A healthcare worker and his elderly parents have died within two weeks of each other after contracting coronavirus.
Tributes were last night paid to the man, who was in his 50s and worked for the Belfast Health and Social Care Trust, following his death early yesterday.
It is understood he lived in the Banbridge area and worked at the Royal Victoria Hospital in Belfast.
Colleagues said he was known for his “dedication to his job”, while others said he “always had a smile on his face”.
It is believed he died just 10 days after his father passed away in hospital on November 1, with his mother having died on October 29.
His parents are believed to have lived in Belfast.
Dr Paul Glover, Belfast Trust senior manager, told the BBC that the man was “a very valued member of staff”.
“I am sure all of his colleagues and those who have worked with him will feel this right at this moment in time.”
Tributes were also paid on social media.
One said: “The corridors of the Royal will miss him and his dedication to his job and staff.
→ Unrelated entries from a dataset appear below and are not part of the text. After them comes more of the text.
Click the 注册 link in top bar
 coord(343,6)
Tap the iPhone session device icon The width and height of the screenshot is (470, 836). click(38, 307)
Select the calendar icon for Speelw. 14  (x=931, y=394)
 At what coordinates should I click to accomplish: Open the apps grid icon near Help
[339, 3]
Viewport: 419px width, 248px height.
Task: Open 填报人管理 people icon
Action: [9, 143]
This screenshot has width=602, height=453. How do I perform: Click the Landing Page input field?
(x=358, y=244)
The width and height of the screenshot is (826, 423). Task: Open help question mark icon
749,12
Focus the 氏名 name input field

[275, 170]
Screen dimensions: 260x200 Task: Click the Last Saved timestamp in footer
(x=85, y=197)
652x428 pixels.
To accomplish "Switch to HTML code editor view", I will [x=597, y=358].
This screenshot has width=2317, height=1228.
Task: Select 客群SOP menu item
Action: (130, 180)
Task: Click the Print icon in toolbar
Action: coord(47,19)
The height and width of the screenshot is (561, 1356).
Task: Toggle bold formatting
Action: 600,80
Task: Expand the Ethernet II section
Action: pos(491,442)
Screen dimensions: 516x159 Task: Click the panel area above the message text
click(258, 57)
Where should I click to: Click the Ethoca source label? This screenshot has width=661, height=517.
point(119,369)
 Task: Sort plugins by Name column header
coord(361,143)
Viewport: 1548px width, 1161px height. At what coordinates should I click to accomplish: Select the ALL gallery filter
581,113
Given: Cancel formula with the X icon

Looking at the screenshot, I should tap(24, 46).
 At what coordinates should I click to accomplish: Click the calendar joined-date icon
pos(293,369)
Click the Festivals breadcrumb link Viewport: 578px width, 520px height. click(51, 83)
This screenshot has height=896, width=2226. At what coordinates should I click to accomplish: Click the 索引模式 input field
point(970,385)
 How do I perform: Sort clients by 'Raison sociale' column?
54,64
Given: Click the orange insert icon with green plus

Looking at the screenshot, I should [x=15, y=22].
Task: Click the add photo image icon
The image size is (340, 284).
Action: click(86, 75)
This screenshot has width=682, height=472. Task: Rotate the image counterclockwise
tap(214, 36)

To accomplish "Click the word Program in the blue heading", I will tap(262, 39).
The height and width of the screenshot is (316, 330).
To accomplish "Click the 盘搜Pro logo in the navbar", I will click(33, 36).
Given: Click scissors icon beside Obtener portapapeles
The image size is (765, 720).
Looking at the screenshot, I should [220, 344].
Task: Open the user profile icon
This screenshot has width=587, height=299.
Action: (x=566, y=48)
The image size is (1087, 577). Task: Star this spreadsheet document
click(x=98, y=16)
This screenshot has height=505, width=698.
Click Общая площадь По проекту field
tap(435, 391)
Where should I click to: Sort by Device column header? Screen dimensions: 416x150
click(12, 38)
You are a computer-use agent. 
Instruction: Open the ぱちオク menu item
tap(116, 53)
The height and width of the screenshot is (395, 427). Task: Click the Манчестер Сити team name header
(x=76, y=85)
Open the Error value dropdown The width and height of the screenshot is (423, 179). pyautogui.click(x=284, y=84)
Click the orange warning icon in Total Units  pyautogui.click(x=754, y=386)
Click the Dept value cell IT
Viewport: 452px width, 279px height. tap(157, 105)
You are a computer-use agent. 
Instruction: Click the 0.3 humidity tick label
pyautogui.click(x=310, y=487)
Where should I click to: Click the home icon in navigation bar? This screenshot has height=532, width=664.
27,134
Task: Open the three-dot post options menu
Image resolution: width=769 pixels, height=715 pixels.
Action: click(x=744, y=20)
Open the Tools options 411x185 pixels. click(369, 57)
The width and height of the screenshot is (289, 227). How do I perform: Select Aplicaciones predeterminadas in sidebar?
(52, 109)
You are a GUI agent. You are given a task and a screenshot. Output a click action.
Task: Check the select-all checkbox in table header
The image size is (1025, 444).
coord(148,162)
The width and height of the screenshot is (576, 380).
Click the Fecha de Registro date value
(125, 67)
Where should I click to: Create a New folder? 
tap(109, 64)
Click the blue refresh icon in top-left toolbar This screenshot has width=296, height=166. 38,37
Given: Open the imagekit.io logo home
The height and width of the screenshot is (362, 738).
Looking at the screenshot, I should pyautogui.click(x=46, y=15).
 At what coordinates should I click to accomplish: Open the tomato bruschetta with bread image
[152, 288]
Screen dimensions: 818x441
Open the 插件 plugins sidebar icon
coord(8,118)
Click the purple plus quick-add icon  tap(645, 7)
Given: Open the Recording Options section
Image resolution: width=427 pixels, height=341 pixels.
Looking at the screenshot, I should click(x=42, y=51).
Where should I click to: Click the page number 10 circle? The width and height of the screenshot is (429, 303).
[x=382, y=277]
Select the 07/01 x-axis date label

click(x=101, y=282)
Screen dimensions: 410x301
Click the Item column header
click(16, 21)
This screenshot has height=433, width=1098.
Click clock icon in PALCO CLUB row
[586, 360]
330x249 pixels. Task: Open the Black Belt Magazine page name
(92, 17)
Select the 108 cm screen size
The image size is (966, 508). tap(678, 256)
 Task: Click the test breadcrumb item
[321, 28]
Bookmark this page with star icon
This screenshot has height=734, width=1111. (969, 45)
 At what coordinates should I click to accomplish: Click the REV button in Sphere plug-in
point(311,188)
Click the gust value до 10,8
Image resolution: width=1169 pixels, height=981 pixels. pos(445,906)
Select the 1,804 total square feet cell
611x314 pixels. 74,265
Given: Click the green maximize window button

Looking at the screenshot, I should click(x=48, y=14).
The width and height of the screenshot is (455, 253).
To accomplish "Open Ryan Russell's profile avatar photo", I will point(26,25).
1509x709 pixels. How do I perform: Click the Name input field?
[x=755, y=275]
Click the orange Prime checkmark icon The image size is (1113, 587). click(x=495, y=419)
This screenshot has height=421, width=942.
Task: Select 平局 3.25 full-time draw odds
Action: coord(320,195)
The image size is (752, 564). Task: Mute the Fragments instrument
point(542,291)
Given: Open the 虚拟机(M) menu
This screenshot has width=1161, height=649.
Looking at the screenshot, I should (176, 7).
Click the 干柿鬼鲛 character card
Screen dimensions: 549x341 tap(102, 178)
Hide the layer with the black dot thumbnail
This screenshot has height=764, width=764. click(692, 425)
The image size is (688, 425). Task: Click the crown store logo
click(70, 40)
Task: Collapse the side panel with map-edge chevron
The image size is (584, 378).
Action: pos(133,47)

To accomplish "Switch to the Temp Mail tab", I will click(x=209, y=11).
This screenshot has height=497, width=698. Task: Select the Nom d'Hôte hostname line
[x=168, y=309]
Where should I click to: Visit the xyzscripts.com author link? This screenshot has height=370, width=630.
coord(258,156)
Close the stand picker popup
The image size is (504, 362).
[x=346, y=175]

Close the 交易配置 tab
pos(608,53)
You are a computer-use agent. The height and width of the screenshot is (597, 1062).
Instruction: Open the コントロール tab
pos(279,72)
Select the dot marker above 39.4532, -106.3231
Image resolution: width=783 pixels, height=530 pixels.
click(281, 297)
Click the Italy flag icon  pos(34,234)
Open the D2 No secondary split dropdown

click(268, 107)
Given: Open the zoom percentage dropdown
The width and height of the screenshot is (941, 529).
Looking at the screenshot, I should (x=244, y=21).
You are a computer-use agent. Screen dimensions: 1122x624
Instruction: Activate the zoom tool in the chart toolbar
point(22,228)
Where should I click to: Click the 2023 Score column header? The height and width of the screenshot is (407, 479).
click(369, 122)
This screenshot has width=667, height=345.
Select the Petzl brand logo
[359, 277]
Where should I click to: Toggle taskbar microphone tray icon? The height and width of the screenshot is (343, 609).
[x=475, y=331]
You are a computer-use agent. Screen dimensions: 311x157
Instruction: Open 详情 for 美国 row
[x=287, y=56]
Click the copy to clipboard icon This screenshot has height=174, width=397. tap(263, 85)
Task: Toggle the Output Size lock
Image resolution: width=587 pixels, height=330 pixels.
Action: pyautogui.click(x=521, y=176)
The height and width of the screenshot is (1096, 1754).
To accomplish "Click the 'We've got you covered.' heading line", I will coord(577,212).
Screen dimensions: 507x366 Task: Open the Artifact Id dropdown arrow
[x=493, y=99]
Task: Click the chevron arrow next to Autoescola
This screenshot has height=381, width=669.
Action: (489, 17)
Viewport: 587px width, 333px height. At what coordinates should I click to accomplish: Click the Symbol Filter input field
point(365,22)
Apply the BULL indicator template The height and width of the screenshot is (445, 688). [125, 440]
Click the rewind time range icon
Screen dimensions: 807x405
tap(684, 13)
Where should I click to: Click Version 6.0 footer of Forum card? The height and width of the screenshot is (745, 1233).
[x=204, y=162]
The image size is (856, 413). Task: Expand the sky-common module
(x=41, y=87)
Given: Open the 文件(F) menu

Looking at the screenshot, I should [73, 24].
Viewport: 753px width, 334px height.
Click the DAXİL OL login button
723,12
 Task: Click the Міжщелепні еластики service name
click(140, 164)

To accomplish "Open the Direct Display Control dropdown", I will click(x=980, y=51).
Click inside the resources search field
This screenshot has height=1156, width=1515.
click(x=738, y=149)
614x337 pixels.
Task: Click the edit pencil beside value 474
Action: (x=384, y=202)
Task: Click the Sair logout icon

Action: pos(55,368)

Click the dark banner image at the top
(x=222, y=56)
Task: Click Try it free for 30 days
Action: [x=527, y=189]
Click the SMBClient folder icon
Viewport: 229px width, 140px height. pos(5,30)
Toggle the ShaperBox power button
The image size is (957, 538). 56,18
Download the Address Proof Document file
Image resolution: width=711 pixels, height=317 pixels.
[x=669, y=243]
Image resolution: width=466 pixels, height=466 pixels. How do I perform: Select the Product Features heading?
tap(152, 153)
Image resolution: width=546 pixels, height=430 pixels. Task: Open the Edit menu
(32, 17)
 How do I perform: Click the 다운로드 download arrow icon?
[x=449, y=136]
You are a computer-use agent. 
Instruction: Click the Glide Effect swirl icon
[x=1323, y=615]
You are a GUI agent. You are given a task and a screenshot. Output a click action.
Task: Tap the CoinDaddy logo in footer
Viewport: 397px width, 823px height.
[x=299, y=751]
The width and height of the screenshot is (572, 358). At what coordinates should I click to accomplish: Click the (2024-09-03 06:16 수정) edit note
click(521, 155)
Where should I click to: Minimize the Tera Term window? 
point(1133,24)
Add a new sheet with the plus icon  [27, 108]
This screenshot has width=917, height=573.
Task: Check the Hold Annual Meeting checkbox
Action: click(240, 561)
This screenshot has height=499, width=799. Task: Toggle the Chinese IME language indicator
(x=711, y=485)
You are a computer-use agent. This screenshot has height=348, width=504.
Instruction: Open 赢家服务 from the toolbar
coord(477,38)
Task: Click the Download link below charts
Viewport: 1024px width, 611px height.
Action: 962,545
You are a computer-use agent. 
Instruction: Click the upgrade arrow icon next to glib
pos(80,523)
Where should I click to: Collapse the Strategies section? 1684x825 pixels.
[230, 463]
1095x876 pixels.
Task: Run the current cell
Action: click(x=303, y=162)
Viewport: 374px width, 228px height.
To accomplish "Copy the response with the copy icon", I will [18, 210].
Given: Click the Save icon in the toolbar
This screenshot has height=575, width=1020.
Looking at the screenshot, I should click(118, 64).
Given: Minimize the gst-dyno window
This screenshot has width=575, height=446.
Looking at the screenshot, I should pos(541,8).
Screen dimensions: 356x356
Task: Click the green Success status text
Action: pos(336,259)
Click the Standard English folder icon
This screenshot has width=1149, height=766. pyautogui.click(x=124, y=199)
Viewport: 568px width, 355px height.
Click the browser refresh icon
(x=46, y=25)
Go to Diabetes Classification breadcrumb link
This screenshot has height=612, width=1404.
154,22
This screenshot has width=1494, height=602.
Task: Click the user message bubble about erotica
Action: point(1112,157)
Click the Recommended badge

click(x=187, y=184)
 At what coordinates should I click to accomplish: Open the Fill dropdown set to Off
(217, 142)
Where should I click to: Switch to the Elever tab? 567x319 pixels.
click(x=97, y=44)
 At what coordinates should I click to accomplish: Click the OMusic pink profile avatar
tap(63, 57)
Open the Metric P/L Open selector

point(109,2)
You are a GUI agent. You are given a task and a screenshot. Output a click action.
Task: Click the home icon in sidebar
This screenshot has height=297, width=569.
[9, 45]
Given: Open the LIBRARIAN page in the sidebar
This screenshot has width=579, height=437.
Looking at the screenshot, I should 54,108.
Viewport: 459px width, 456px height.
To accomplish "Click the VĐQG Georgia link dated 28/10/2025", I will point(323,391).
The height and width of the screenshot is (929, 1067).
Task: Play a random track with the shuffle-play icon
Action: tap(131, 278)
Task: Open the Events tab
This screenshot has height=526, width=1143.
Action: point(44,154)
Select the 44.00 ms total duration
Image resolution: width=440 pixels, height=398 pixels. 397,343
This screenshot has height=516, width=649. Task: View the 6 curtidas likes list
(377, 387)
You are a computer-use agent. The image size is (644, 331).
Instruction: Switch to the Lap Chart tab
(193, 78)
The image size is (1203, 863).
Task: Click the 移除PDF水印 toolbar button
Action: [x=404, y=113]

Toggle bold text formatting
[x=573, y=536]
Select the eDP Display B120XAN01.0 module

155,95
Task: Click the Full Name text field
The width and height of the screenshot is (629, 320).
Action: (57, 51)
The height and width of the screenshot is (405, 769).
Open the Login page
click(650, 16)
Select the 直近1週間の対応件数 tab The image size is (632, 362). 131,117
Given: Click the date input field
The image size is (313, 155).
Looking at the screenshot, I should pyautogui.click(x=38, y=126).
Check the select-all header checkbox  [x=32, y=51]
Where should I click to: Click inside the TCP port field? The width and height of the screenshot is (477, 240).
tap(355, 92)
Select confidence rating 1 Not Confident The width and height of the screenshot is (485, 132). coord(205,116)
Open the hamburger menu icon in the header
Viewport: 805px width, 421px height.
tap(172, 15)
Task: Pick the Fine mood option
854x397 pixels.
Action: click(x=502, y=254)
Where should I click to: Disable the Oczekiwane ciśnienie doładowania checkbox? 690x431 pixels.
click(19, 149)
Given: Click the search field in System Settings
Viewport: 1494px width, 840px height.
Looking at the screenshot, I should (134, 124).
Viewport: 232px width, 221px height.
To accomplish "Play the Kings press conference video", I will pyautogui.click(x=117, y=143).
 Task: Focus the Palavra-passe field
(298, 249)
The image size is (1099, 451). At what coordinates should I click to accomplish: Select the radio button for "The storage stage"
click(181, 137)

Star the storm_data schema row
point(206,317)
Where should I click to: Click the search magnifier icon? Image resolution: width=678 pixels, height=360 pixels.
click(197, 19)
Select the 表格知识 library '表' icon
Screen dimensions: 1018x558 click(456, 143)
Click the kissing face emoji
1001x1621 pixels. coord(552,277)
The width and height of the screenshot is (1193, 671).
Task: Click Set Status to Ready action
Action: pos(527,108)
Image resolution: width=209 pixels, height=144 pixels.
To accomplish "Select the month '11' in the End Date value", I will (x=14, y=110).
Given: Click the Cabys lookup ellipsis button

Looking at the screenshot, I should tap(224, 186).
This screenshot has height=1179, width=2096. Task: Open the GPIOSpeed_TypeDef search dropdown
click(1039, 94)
I will miss his banter and craic.”
Another described him as a “real character and lovely man”, while another said: “Heartbreaking news, one of life’s true gents.”
The news came as the Department of Health confirmed yesterday there had been eight more Covid-19 linked deaths reported in the previous 24 hours.
Four were in the Causeway Coast and Glens area and one each in the Belfast, Armagh City, Banbridge and Craigavon and Mid and East Antrim council areas.
There were also 791 new cases of the virus, a significant rise on recent days, and 441 coronavirus patients were being treated in hospital – with 47 people in intensive care including 35 on a ventilator.
Hospital occupancy was at 99 per cent.
In the Republic, there were two new Covid-19 related deaths and 362 new cases of the virus, with the number of people in ICU standing at 38.
Meanwhile, the PSNI issued more than 40 Covid notices and two fixed penalty notices for obstructing police following a house party in south Belfast.
Police were called to the gathering on Penrose Street in the Holyland area just before 1am yesterday.
They found 19 people had “locked themselves in a bedroom and initially refused to come out”.
Officers discovered a further two people “hiding in the attic”.
Police issued 32 fines for breaching Covid restrictions and four people received warnings for breaching the rules.
Two people also received fixed penalty notices for obstructing police.
PSNI Sergeant Stuart Jackson said: “Just after 8.15am this morning, police received a further complaint that a party had restarted at the same address.
“Police again attended and issued a further eight Covid one notices.”
He added: “People must understand that the current health restrictions are not a game.
“Across Northern Ireland, people are making sacrifices, not visiting family members or friends and businesses have temporarily closed.
“The young people congregating or travelling to this area really need to consider their actions for their own health and that of the community of this residential area.”
He said police will contact university and further education authorities “who may consider taking action if any of their students were involved with this party”.